Syracuse University's art school has a long reputation for training artists and illustrators. Two of my heroes,
Tom Lovell and
Harry Anderson, graduated from Syracuse around 1930.

The campus adjoins the city of Syracuse in the center of New York State. Its hilly location gives its students lots of exercise as they travel from class to class.
John Thompson heads the illustration program. His approach is traditional and realistic. We sat in on a class as he introduced an assignment on the theme of “inside and outside” He showed slides of compositional framing devices ranging from Titian to Bernie Fuchs.
He will lead a group of students to India this winter for a
sketching tour. He told me that he was in no hurry for students to learn digital tools. At the undergraduate level, the focus is primarily on drawing and painting.

Our guide Tim Coolbaugh took us throughout the rest of the art building, a modern concrete structure at the edge of the quad. Lining the hallways were huge self-portraits showing faces contorted with laughter.
The walls upstairs displayed the results of a line drawing exercise taught by James Ransome, where students used markers to draw interior scenes with figures.
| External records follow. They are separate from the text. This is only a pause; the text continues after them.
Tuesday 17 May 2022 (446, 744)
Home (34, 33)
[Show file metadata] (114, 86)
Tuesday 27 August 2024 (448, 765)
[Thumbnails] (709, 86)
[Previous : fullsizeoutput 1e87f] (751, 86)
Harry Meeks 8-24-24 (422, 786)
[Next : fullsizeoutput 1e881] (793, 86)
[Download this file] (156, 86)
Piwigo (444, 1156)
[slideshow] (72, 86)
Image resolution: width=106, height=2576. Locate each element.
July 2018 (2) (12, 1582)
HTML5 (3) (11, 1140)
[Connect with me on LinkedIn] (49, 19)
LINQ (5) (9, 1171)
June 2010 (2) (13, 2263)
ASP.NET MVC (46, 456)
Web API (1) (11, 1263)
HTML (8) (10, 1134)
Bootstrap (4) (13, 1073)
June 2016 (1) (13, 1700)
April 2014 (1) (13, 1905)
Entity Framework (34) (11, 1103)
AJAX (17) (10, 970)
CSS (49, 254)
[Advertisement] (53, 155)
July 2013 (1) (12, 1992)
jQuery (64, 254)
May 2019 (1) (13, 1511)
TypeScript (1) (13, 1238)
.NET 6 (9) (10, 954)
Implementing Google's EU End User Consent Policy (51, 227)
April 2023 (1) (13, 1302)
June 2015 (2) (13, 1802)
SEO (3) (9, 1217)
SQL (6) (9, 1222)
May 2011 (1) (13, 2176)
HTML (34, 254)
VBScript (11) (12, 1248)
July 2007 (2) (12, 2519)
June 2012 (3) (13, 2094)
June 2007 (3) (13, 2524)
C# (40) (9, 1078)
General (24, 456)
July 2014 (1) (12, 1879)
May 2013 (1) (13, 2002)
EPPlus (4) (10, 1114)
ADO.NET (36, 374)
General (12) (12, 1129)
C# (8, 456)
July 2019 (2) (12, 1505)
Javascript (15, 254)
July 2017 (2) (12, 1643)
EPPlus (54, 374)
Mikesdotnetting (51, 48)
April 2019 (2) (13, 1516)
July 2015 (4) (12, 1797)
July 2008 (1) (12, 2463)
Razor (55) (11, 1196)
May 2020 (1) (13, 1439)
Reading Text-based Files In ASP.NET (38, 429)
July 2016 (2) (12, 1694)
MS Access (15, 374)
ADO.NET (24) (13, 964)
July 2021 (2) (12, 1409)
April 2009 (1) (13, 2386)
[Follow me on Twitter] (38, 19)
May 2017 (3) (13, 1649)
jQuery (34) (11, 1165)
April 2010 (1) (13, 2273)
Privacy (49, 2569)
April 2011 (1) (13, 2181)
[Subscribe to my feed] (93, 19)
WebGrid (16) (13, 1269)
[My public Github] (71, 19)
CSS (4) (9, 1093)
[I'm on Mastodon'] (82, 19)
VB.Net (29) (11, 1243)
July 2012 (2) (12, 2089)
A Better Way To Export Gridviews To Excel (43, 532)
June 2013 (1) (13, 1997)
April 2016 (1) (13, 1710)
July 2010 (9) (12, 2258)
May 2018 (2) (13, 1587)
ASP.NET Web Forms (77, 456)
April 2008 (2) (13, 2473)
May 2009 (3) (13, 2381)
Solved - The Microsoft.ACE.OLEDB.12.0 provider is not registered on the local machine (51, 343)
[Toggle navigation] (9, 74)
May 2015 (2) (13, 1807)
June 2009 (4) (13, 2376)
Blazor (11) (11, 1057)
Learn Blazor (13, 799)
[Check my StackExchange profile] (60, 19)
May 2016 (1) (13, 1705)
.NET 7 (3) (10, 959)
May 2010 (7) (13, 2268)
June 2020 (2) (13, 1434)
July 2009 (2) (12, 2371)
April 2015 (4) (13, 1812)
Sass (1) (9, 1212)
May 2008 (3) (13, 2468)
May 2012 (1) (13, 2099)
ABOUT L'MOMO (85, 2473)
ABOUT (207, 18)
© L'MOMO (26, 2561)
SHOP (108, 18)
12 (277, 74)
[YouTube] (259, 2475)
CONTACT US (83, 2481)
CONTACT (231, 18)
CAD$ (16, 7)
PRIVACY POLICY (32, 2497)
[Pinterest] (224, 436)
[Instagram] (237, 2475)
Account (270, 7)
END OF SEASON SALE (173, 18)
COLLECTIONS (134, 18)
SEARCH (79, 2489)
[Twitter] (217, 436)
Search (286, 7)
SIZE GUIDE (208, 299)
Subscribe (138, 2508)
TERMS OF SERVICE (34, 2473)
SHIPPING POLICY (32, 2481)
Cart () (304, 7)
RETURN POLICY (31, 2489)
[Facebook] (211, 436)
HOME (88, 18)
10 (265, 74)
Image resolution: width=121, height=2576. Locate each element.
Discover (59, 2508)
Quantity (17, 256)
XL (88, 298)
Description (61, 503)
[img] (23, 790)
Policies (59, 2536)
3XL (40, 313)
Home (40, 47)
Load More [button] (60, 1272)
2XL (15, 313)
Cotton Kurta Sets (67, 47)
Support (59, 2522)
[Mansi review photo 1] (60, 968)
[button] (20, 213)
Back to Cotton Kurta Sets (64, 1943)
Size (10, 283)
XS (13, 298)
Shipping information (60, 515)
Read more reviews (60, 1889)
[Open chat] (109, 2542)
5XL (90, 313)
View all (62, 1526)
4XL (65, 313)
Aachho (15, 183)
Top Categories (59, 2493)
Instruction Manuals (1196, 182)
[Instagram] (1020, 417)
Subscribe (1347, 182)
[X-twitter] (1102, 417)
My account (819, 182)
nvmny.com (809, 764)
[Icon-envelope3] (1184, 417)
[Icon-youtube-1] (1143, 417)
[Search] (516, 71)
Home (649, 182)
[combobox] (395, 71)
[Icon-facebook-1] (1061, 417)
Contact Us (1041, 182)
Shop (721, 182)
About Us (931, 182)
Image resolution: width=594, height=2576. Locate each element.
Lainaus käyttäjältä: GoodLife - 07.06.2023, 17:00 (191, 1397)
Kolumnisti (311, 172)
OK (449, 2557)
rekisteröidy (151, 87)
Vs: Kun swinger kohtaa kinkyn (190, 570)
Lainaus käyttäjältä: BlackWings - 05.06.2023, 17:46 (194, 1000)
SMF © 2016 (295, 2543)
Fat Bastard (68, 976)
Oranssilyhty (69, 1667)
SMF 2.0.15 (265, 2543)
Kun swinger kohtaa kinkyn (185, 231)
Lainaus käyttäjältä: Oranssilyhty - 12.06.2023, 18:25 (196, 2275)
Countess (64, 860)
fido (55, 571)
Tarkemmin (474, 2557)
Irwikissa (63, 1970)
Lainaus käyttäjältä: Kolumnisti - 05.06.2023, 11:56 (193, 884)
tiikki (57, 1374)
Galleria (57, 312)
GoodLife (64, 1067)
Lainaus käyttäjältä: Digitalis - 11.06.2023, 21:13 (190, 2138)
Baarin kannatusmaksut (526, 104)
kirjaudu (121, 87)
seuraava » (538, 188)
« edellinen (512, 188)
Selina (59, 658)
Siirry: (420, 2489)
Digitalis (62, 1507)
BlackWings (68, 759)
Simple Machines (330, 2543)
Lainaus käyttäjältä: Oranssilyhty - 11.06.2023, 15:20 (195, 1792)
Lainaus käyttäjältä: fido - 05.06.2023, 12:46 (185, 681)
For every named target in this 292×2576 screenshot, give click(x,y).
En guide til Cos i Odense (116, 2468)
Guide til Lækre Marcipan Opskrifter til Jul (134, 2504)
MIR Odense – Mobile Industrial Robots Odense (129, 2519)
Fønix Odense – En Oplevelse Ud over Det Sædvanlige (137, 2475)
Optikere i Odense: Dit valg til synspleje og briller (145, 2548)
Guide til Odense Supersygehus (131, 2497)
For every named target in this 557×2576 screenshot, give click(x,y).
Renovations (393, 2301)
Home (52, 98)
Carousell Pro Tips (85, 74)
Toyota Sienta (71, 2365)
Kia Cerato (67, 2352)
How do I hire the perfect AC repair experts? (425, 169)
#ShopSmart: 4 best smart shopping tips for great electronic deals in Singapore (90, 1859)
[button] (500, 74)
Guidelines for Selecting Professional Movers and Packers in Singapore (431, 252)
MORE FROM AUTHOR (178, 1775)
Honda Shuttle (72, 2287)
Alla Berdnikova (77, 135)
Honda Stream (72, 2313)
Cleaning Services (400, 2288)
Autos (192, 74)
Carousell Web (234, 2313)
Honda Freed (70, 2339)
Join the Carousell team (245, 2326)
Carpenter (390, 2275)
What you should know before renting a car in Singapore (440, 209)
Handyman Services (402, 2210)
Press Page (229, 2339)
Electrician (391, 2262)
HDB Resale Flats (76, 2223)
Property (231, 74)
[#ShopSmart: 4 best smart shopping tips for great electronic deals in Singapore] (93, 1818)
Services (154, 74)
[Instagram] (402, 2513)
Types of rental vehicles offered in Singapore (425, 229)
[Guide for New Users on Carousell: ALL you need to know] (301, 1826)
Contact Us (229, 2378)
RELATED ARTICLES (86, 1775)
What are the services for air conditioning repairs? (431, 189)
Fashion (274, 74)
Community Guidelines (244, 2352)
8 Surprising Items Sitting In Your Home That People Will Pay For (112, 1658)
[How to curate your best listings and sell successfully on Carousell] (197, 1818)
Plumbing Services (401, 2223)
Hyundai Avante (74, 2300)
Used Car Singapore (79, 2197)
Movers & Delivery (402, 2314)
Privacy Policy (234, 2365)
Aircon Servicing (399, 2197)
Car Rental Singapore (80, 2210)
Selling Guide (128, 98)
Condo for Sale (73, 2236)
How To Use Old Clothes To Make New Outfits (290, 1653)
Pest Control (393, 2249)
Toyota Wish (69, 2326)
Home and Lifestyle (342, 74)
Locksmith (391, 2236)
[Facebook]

They used white artist's tape to erase parts of the drawings as they reconsidered their lines and explored abstract shapes.

Seniors occupied the tower rooms of the art building, which they customized with their supplies and works-in-progress.
Syracuse University also maintains the
Special Collections Research Center, which has an impressive collection of artist’s papers and manuscripts, including cartoonist Roy Crane’s remarkable instructional
scrapbook, assembled to guide his assistants in composition.

After my presentation, I met several of the illustration instructors including, from left to right:
London Ladd, Bob Dacey, and
James Ransome, and
Roger DeMuth (not in picture) all award-winning professional illustrators balancing their own artwork with their teaching.
Thanks and best wishes to all at SU!